Yusupha fa parte di quell’esercito di migranti irregolari che, secondo un numero abbastanza sottostimato, nel 2018 contava circa 164.000 migranti grazie ai quali tutti i giorni i meloni, i pomodori arrivano nei nostri supermercati e sulle nostre tavole. Meloni, pomodori che vengono raccolti grazie al loro sudore, alla loro fatica in cambio di una manciata di spiccioli: una raccolta che non conosce orari, pause o alte temperature. Lavoro, lavoro, lavoro: non ce la fai a reggere uno sforzo così enorme? Non importa, continua a lavorare. Ti accasci a terra dentro le serre che d’estate diventano dei veri e propri forni? Non importa, si continua a lavorare. E d’altronde, nonostante la nostra indifferenza fa da padrona, li vediamo anche noi dai finestrini delle nostre auto i tanti braccianti, sempre chini con a fianco diverse gabbiette da riempire impilate l’una sull’altra. L’unica differenza è che noi, sotto gli oltre 40° all’ombra, siamo all’interno della nostra macchina con l’aria condizionata al massimo, mentre loro sotto il sole senza nessun tipo di tutela e così disperati da dover accettare queste assurde condizioni di lavoro.

Così come ha detto il sindacalista Aboubakar Soumahoro in un video che mostrava la baracca carbonizzata dove ha perso la vita Yusupha: “Tanti discorsi mentre la miseria e lo sfruttamento dei braccianti va avanti, chiamati a salvare la verdura e la frutta nelle campagne e privi di permesso di soggiorno, chiamati a spaccarsi la schiena nelle campagne e senza residenza, chiamati a spaccarsi la schiena nelle campagne senza un salario dignitoso”. In questa grande contraddizione, nonostante i soldi stanziati per via della politica agricola comune dell’Unione Europea siano aumentanti raggiungendo un totale complessivo di 408,313 miliardi di euro (2014-2020), succede che i braccianti siano costretti a vivere senza alcun tipo di diritto, in condizioni precarie e senza un salario adeguato. Ecco, tutto questo però vorrei ce lo ricordassimo tutte le volte che dalle strade e dalle autostrade vediamo in lontananza questi orribili ghetti moderni, tutte le volte che in mezzo ai campi vediamo questi poveri braccianti a cui non siamo stati capaci di garantire neanche un lavoro dignitoso e tutelato, tutte le volte che sentiamo pronunciare i soliti slogan da campagna elettorale, del tipo: “gli immigrati vengono ospitati in alberghi di lusso”, “vengono qui per invaderci”, “vengono qui perché non vogliono lavorare”

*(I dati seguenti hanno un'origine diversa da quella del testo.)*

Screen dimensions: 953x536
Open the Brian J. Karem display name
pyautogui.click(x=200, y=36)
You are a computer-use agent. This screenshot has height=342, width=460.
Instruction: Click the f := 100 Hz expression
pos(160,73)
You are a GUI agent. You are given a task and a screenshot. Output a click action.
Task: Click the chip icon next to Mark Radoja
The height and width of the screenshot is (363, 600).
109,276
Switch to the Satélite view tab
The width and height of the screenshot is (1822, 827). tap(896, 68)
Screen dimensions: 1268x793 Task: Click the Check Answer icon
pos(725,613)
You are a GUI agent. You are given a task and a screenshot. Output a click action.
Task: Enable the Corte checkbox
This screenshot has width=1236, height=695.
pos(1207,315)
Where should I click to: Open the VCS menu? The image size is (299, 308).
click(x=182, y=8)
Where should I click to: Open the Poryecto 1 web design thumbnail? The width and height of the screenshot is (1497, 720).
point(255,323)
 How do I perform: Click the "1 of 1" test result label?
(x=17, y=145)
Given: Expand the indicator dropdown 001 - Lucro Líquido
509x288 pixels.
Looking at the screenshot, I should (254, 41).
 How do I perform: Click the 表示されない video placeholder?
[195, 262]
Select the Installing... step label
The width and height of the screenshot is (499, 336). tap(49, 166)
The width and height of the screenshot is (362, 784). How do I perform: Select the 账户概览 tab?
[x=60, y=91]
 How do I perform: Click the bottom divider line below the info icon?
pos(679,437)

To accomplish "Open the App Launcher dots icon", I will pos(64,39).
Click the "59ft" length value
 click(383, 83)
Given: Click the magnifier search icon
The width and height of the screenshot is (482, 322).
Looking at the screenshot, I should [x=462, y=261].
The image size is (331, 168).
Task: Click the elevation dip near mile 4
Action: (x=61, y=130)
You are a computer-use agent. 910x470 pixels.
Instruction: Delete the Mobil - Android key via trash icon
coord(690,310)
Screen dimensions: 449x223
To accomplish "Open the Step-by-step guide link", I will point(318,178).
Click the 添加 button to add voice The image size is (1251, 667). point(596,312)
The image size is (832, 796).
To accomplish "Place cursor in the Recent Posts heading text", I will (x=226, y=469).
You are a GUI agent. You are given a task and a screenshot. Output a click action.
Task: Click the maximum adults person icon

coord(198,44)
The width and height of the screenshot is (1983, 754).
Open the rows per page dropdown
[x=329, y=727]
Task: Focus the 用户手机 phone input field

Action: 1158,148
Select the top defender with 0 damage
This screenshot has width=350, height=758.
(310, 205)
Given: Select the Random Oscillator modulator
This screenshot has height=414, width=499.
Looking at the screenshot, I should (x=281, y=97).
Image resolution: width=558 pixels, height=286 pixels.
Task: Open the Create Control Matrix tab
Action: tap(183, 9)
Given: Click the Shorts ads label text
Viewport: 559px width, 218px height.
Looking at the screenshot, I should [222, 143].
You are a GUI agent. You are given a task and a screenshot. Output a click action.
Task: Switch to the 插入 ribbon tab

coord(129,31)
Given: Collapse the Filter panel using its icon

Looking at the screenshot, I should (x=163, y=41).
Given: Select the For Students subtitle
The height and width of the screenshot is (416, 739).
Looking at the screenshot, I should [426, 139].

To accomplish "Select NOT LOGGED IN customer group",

Andate a vedere l’albergo di lusso dove è morto Yusupha, andate nei campi e vedeteli lavorare chini sotto al sole e senza le tutele minime che ogni Paese dovrebbe garantire a qualsiasi lavoratore, andate a vedere gli uomini e le donne senza i quali quei meloni estivi che ci piacciono così tanto non arriverebbero sulle nostre tavole.

Ricordiamoci di Yusupha e di tutti quei braccianti quando facciamo la spesa, quando tagliamo quei pomodori rossi come il troppo sangue versato nei nostri ghetti dove, il 17 dicembre del 2021, morirono arsi anche i due fratellini rom bulgari di quattro e due anni, Christian e Birka, quando mangiamo quella lattuga che prima di mettere nelle nostre insalate sciacquiamo dal loro sudore. Ricordiamoci di loro quando siamo seduti a tavola a pranzare o cenare all’interno delle nostre stanze rinfrescate dall’aria condizionata pensando che in fondo sì, è bello essere felici peccato Yusupha non potrà più esserlo.